19) Getting out of the zoo is no easier than getting in. Hey, could we leave today, Sloth?!
20) The second-best part of leaving: when my son says, “Zoo again soon?” The best part about leaving: when he recaps every animal he saw, from the diabolical penguins to the do-nothing monkeys.
Going to the zoo with your kids is one of the many things that makes being a dad a great job. Not on par with zoo train conductor or dog mayor of Fair Haven, Vermont, of course, but a great job, nonetheless.
The Summer Job Syllabus
by Tyler Sjostrom
Whenever I visit a tourist town (which because I’m nothing if not predictably basic, is often), I always take stock of the individuals who are scooping my Moose Tracks, bagging my saltwater taffy, or applying a henna tattoo to my lower back. And in making small talk, I always offer some variation of, “Hey, this must be a fun summer job.”

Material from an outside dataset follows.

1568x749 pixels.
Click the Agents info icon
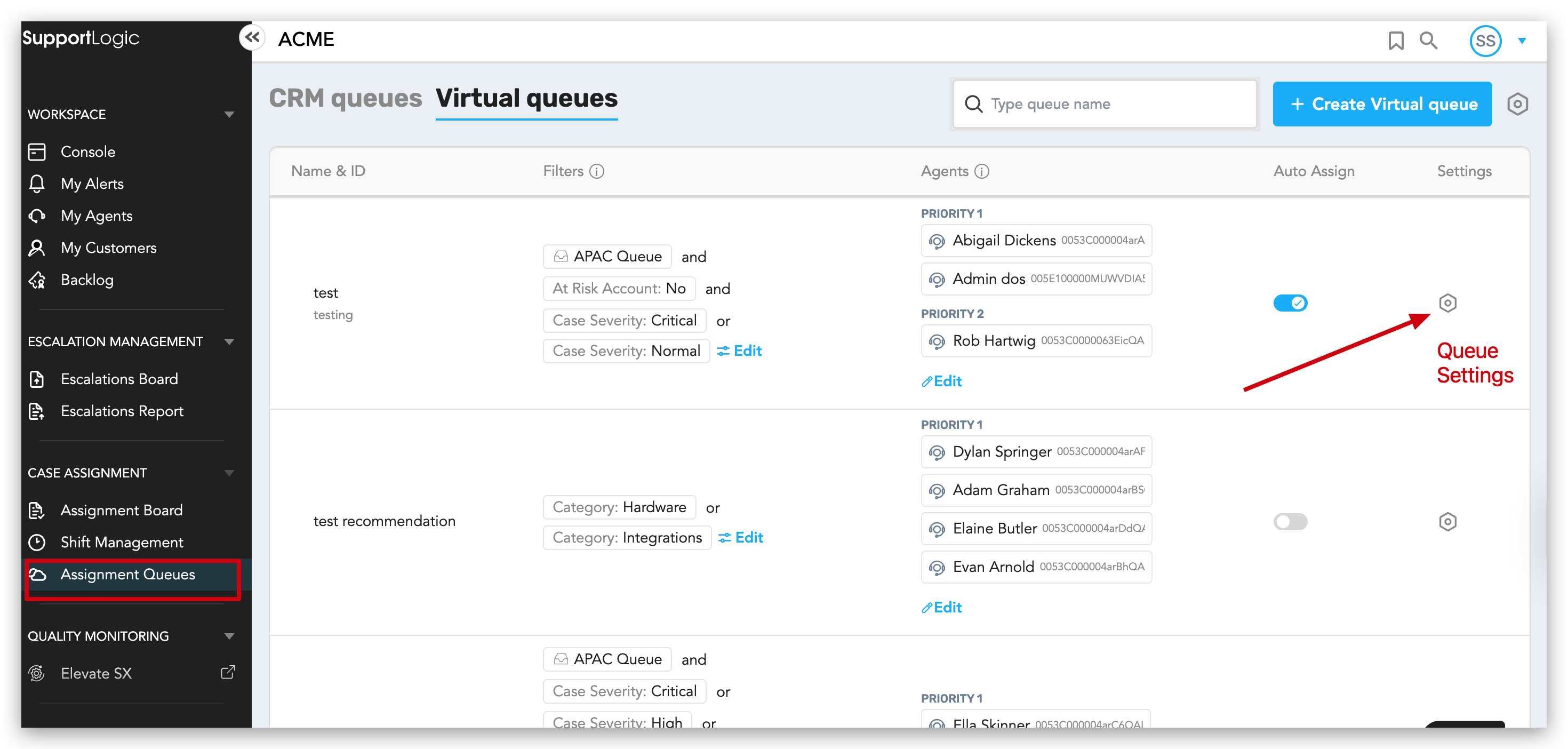[981, 171]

I’m not always sincere in this assessment. Some summer jobs look, and probably are, miserable, and no amount of sunshine can make this untrue. But because the window of when a person can properly enjoy the sacrosanct “summer job” (roughly ages 15-23) is short and because I’ve enjoyed a few great ones myself (thanks for the memories, North Prairie Bison Ranch), I feel like I’ve got a decent read on what makes one summer job better than another. It also won’t be long before my own sons are looking for a little extra scratch, and they’ll overlook my long history of henna tattoos and seek out any wisdom I might offer.
The knowledge they will glean is found herein.

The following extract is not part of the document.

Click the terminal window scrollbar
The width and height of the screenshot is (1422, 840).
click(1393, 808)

Work with your friends whenever possible. One summer I worked in a pizza shop in Oregon with a college friend who would later stand in my wedding. That summer, any time a pretty girl walked by, we’d say, “Could I get some kalamata olives?” Everyone within earshot knew what we meant. Ten years later, when my wife and I took our vows, he slapped me on the back and said, “Ty, your wife, she’s a real kalamata olive.” Jobs come and jobs go, so spend those hours with people you like.
A good summer job should be limited to the actual months of summer. Adults understand that, before long, even the coolest job just becomes “a job.” Furthermore, jobs that revolve around things that are distinct to the summer months — ice cream shops, scooter rentals, drive-in movies — don’t have the necessary calendar pages to become monotonous. So, by keeping a job only for the months when a sleeveless shirt is the only vital part of the uniform, you’ll still remember it fondly when you’re back in class after Labor Day.
Money is the root of all evil great, but lived experience is far greater. In high school, I remember a friend got a job transferring paper files to his accountant dad’s computer. “I’m getting 10 bucks an hour,” he bragged. That same summer, I worked at a yogurt shop where I never knew or cared if I was getting a paycheck. But I did get a girlfriend out of the deal, and I can’t imagine transferring tax documents made my friend ever fall in love. And when summer ended, so did the relationship, as the rules of summer romance dictate.
Get an outside job whenever possible. When you’re an adult, it’s very likely you will only work inside. During the workday, you will mostly see other people enjoying the outdoors only through windows. “It looks nice out,” you’ll say. And then you’ll draw the shades because sunlight makes your monitor tougher to see. So, by all means, get those outdoor jobs while you can: landscaping, lifeguarding, farming, coaching. You may get an uneven tan, but you’ll get a more balanced life experience overall.
Consider the “after hours” benefits. My hometown has a water park that I’ve only visited when it was technically closed. This is because the kids who worked there would let their friends join them for some non-sanctioned hijinks when that day’s screaming children were safe in their beds. It’s been two decades since those summer nights, but the kids who made their own rules after hours remain summer job royalty in my eyes.
Much like summer itself, the window for when a person can enjoy a summer job is brief and fleeting. The henna tattoo won’t last forever, young friends, but the memories just might.